Congratulations, if you’re reading this then you have made it through the absolute maelstrom that has been 2017. Several events this year, both political and social, have really taken the world aback, some for the better and some for much, much worse, and more than ever I have turned to the dark comfort of the cinema for a spot of escapism. At last count, my releases seen list cracked the 70 mark, and whilst I would argue that it has been a particularly good year for film, there can only be a chosen few that make my end of year countdown. Here are Oh! That Film Blog’s top ten of the year, as always, determined by release dates here in the UK.
La La Land was one of the first movies I saw in 2017, and it has remained unrivalled at the top of my list. Once every ten years or so, you get to see a film that feels utterly classic and breathtakingly new at the same time, and the hypnotic, euphoric, heart swelling and heart breaking musical is everything you could ever want in a romance. I cried just as much during the last ten minutes of La La Land as I did in the first ten minutes of Up, and that’s really saying something!
I can’t quite believe how divided the opinion has been on The Last Jedi, because in my opinion it is up there with the very best episodes in the franchise.

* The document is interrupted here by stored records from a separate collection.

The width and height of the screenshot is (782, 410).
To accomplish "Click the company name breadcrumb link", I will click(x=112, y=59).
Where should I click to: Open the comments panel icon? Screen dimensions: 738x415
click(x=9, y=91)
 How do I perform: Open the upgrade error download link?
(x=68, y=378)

Some of the most thrilling and unique set pieces in Star Wars history along with some great plot development and a bittersweet final appearance for the legendary Carrie Fisher had my geeky simultaneously bursting and breaking. Man, these Disney helmed instalments just keep getting better and better.
Moonlight was a beautifully painful experience, one so unique that its hard to find any kind of comparison point of reference. Three exquisite central performances detailing the coming of age of a young black man dealing with his sexuality and cultural/societal pressures are all perfect. A film as important as it is impressive, a truly worthy winner of the Best Picture Oscar, even if La La Land was called out first!

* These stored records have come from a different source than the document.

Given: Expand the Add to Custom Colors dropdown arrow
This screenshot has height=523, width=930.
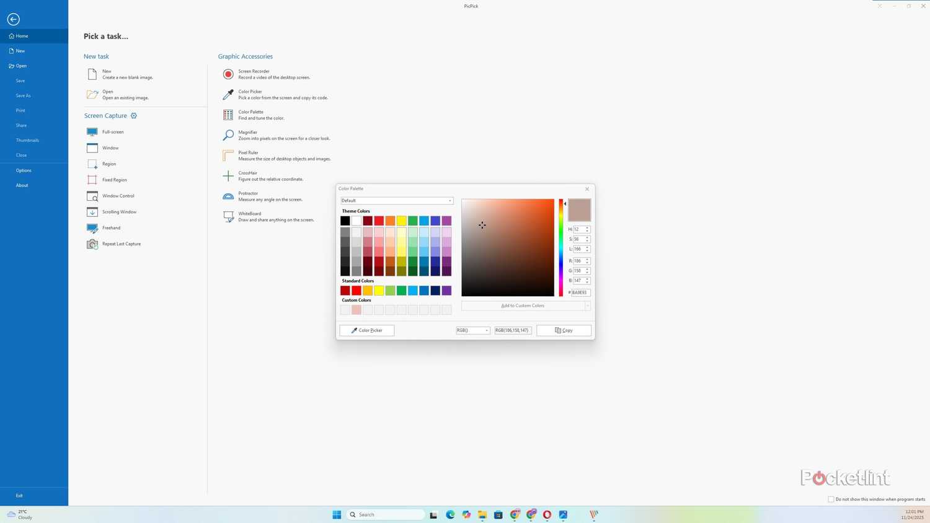Looking at the screenshot, I should coord(587,305).

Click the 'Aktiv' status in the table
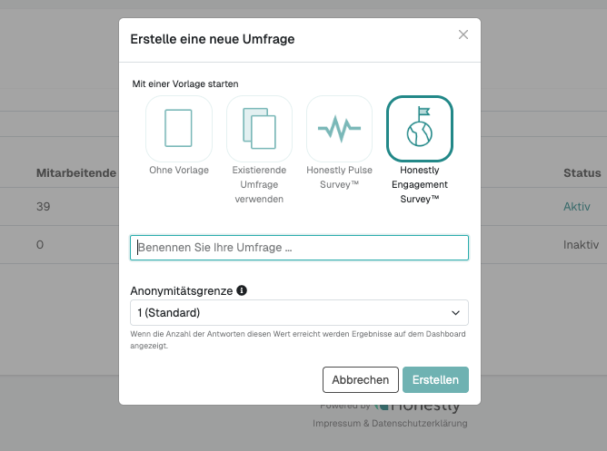pyautogui.click(x=576, y=207)
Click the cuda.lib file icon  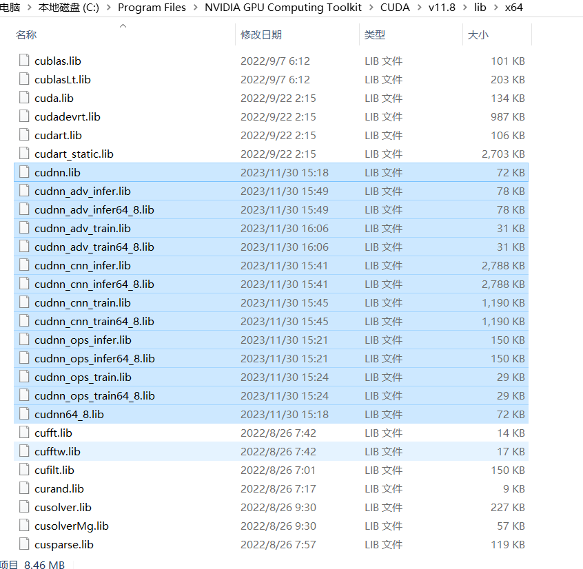point(24,98)
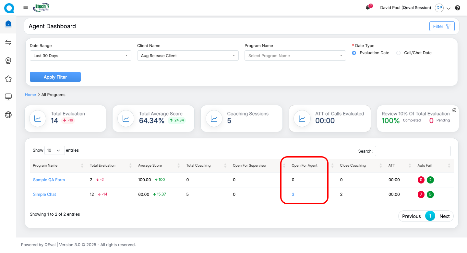The image size is (467, 253).
Task: Open the Select Program Name dropdown
Action: (295, 56)
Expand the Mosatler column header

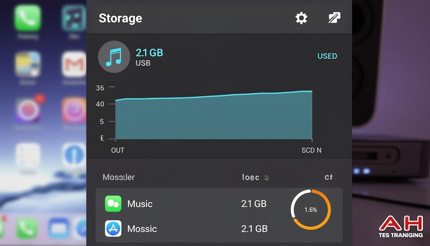point(119,177)
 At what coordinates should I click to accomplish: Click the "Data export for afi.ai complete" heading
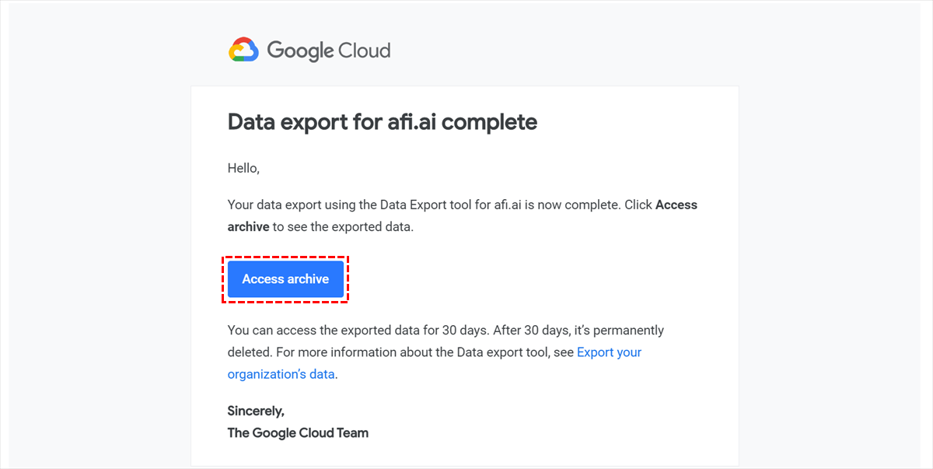(382, 122)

I have never had a cinematic experience as visceral, as claustrophobic or as moving as what Dunkirk evoked. A film of very few words, the human desire for survival and the power of human bravery has never been stronger than in this depiction of the infamous Second World War evacuation mission. From traumatic scenes of sinking ships to triumphant scenes of small sail boats appearing on the horizon, Christopher Nolan has shown us what a true masterpiece looks like.
From one intense film to another, Jackie was one of the most engrossing and pleasantly surprising pictures of the year for me. What I thought might be another plodding biopic actually turned out to be an oppressive, tense, intricate character study of a woman who the world thinks they know so well. There are a couple of losing nominated performances that I think were better than Emma Stone’s this year, and Natalie Portman’s was absolutely one of them.

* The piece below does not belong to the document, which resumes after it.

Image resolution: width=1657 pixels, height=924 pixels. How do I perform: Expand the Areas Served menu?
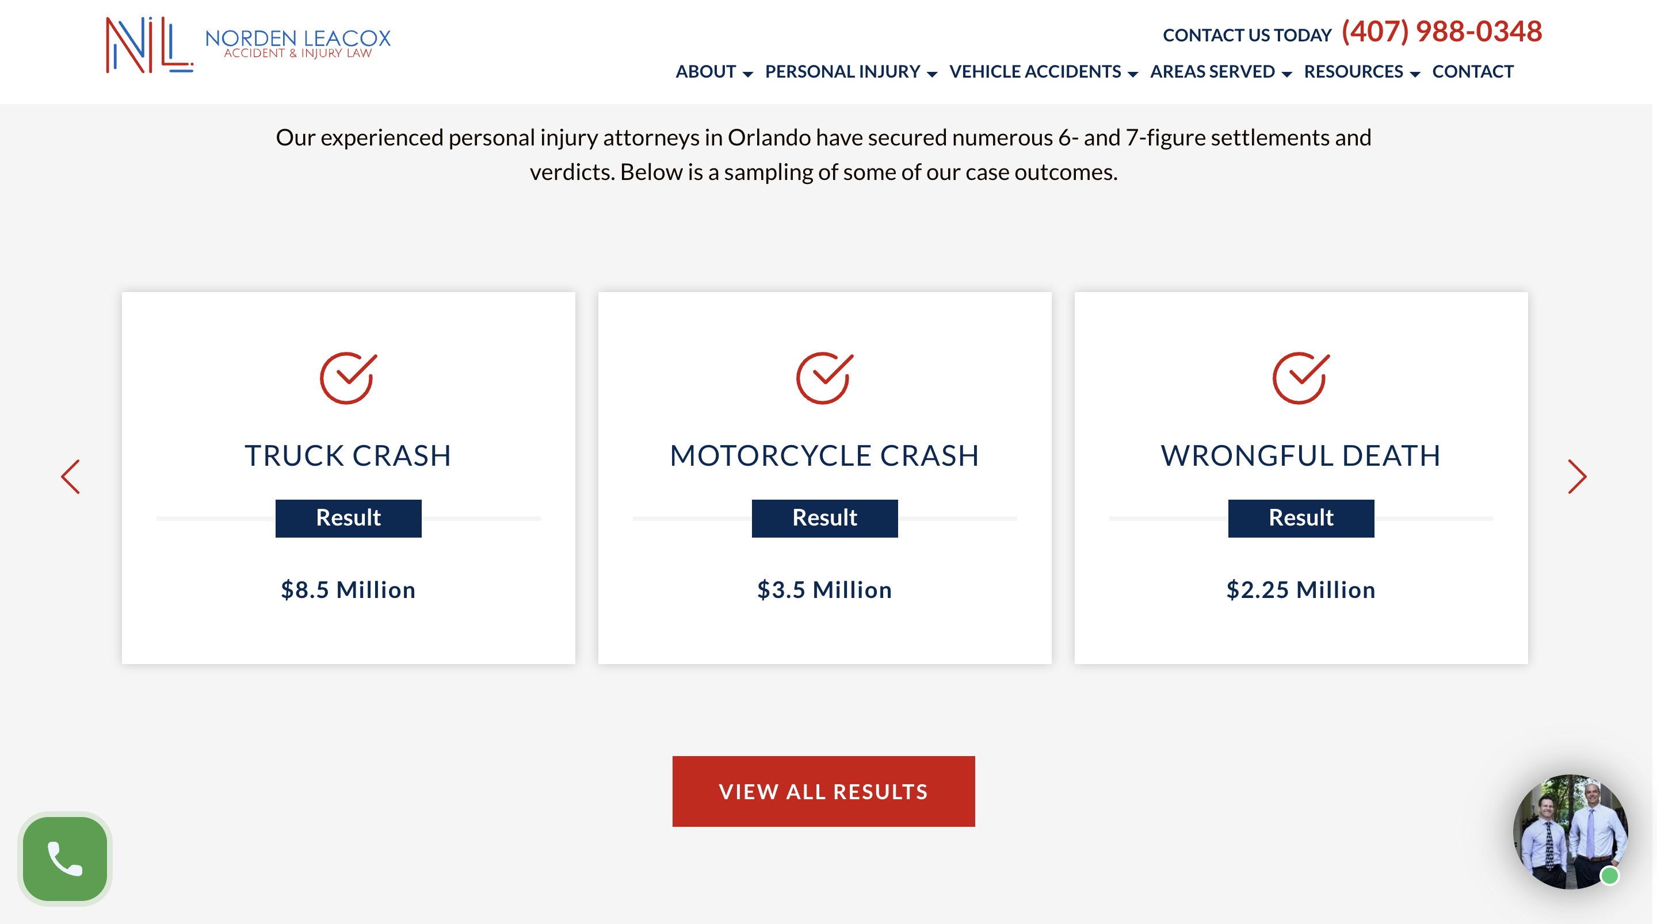tap(1220, 72)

If you’re looking for bat shit crazy, then The Handmaiden is certainly the one for you! A South Korean retelling of the Fingersmith story by Sarah Waters, the story of a young handmaiden who agrees to defraud a wealthy heiress has more twists and turns than a roller coaster, and some of the imagery created by director Park Chan-wook is literally unforgettable! A truly great erotic psychological thriller, and that isn’t something that can be said often!
I’ve already cited Natalie Portman as a performer more deserving of the Best Actress Oscar than Emma Stone, and Isabelle Huppert is most definitely another. Her performance as a rape victim who forms an unhealthy bond with her attacker is one of the best of her storied career, and the film overall is a challenging, controversial, unafraid drama that explores some of the lesser highlighted consequences and reactions to a traumatic physical assault. Unbelievably, the film also manages to be darkly humorous on many occasions too.
It’s fair to say that Emma Stone has had one hell of a year. Not resting on her laurels after her Best Actress win for La La Land, she also brought the thunder towards the end of the year with a transformative performance as Billie Jean King in Battle Of The Sexes. The film ticked all of my personal thematic boxes from sports to feminism to a coming of age in terms of sexuality, and it’s an inspiring tale of triumph over adversity both on the tennis court and off it.
Hidden Figures was a film that felt very much like the perfect release for the time, a small righting of the wrongs that had plagued the awards season in terms of race representation and the absence of prominent female lead pictures. Importantly, alongside all of these ticked boxes, the film was an inspiring tale of courage, genius and boundary breaking that pleased audiences and critics alike. I love a movie that can highlight a well deserved story that not enough people know about.
Film Stars Don’t Die In Liverpool was another completely out of the blue surprise in 2017. A film that arrived with very little hype, but thanks to stellar performances from its central cast and a great true story, it climbed its way to the base of my top ten. The story of a former cinema starlet Gloria Grahame is a poignant and at many times heartwrenching wrenching one, and there is something about the honest yet subtle touch of the film that really brings the best out of Annette Bening. A mixture of romance and tragedy make this effective drama really one to cherish.